» Data shown
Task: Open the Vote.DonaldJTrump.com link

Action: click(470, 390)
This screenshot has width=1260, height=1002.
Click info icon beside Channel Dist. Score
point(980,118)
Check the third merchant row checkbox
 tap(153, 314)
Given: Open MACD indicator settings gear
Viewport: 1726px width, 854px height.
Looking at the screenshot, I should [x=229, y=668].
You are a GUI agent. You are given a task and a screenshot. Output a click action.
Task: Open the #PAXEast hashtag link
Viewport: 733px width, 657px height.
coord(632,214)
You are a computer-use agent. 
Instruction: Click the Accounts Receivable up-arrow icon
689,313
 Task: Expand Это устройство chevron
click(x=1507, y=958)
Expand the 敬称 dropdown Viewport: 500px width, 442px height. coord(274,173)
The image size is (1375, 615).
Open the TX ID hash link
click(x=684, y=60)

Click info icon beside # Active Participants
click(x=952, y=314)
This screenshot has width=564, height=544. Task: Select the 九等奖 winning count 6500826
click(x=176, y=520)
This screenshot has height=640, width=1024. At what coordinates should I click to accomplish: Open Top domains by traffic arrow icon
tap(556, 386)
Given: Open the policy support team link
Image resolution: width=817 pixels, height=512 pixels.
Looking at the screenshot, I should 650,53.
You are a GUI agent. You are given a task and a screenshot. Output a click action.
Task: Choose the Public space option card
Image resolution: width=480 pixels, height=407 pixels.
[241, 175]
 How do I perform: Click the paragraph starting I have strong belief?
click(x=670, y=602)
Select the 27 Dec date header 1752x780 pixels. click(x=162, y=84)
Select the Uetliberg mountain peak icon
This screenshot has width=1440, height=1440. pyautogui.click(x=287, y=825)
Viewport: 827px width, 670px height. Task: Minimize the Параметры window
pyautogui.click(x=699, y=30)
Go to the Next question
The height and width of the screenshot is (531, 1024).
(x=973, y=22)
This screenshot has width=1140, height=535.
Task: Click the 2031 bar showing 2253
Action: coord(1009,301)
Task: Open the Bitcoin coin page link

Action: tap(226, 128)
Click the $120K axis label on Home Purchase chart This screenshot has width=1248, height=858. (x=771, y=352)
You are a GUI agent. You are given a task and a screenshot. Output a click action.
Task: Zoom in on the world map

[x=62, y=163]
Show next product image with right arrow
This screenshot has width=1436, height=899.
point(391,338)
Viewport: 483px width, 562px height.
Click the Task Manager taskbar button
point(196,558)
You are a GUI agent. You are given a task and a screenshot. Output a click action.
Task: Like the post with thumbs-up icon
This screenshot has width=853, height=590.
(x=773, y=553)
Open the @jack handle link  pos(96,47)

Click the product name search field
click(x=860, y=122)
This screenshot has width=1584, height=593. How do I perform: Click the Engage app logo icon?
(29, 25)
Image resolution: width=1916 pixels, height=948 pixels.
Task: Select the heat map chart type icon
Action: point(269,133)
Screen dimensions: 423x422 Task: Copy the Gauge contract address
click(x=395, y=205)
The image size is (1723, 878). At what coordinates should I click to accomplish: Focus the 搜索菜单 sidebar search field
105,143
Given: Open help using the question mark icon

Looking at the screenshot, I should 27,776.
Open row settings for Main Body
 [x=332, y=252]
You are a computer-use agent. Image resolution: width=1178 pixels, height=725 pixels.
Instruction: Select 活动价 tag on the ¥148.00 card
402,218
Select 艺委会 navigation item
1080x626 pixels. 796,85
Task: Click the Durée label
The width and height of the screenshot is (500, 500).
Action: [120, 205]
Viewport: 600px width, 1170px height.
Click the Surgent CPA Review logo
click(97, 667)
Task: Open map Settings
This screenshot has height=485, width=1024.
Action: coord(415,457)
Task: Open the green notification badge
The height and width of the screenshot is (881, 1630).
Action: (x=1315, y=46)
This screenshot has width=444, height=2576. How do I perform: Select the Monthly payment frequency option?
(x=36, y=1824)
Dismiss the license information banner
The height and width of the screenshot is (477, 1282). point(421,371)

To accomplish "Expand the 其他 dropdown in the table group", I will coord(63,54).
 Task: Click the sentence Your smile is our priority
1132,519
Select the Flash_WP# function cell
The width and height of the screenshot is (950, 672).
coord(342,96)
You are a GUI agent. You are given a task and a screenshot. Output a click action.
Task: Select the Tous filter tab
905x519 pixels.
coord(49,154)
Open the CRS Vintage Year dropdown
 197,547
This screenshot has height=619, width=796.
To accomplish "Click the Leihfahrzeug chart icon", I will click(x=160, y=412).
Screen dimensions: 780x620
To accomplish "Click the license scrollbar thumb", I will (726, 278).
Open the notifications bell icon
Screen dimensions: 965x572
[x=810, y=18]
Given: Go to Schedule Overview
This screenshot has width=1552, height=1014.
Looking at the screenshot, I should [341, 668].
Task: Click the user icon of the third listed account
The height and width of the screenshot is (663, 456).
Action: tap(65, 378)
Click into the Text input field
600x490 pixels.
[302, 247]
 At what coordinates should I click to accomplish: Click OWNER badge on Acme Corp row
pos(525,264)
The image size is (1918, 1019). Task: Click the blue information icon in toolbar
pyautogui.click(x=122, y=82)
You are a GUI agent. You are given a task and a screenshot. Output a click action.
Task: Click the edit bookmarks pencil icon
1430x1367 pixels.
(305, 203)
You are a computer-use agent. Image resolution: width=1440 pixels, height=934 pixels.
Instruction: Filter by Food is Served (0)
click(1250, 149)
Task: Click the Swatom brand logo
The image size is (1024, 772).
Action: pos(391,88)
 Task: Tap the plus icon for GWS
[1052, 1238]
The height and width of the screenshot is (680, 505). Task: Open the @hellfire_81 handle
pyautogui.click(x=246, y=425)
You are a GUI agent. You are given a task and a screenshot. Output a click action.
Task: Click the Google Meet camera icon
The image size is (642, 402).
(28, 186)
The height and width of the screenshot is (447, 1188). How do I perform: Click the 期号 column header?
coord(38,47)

» To do
Throughout the data above, report every line that contains the string "computer".

» Reply
You are a computer-use agent. 
You are a computer-use agent. Image resolution: width=1178 pixels, height=725 pixels.
You are a computer-use agent. Image resolution: width=1440 pixels, height=934 pixels.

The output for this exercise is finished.